Knowing the reason for the gearbox wedge and knowing how to fix it, I went to a hardware store and bought 6 liters of kerosene. Kerosene turned out to be very expensive, 2 bottles of 3 liters cost me 700 rubles... I also went to Automaton in search of new bolts for the planetary gear, but found only ordinary ones, with a strength of 8.8... I bought a thread locker, sealant, a new spacer sleeve, oil seal and CV joint lube . Then I remembered that at my dacha I had the offal from a new factory gearbox, and from them I took the necessary bolts. I came home and started repairs. Using a Grover, I removed the roughness and burrs from the gearbox that arose from loose bolts. I took out the drive gear and washed its bearings in kerosene. I washed the pads on the self-block and the self-block itself, the main pair and also the gearbox housing itself. I put the spare parts under the battery to dry.
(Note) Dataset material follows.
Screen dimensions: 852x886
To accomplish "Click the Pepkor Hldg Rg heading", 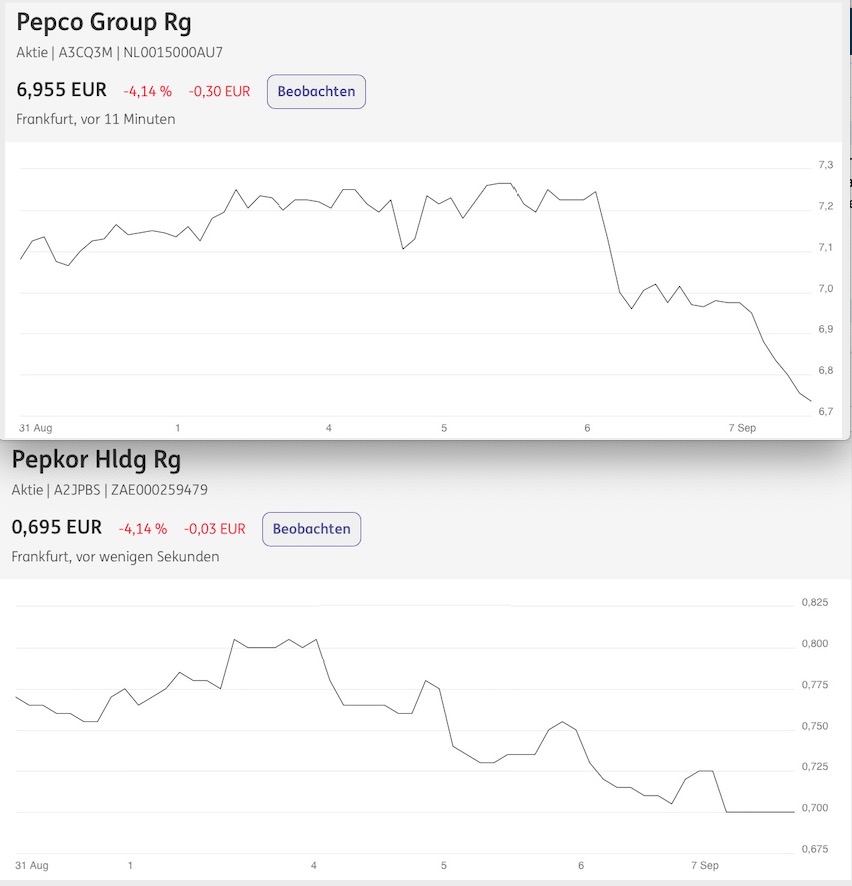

The stench from kerosene was all over the house, but there was nowhere to go... The next day, in order not to rush to the dacha, my friend and I moved the table with a vice to the house and we began assembling the gearbox. The old oil deflector washer was somehow all mangled, so I replaced it with a new one, and also installed a new oil seal, since the old one was torn.

Before screwing them into the GP driven gear, I lubricated all the bolts with blue thread locker.

Chevy Niva front axle structure:

1 – mud deflector; 2 – lower cover of the gearbox housing; 3 – drive gear bearings; 4 – differential housing; 5 – drain plug; 6 – filler and control hole plug; 7 – bearing of the internal hinge housing; 8 – oil seal; 9 – housing of the internal wheel drive hinge; 10 – spring washer; 11 – retaining ring; 12 – bearing cover; 13 – adjusting nut; 14 – differential box bearing; 15 – bearing cover; 16 – cover fastening bolt; 17 – support washer; 18 – satellite; 19 – axle gear; 20 – gearbox housing; 21 – breather; 22 – bearing cover of the internal hinge; 23 – satellite axis; 24 – adjusting ring; 25 – drive gear; 26 – bearing spacer; 27 – drive gear oil seal; 28 – flange.

The front axle of the Niva Chevrolet consists of a main gear and a differential installed in one housing. The differential, final drive gears and gearbox bearings of the front and rear axles are the same. The front axle gear housing is cast, covered with covers at the front and bottom. The crankcase covers are sealed with gaskets.

About the consequences of untimely “treatment”

And just as a runny nose can lead to serious problems in the body, even some kind of meningitis, oil leaking from the bridge can lead to serious “diseases” of the drive axle: overheating and jamming of bearings, scuffing on the surface of the gear teeth of the main pair, their rapid wear, increased noise and other troubles, including jamming of the main gear itself. Therefore, if you discover severe oiling in the area of ​​the drive flange, or, even worse, an oil stain on the ground under the gearbox, you should not delay the “operation”. However, if “well, I can’t go on sick leave right now,” then by regularly monitoring and replenishing the oil level in the gearbox, the car can be operated for some time without any special consequences for the health of the bridge.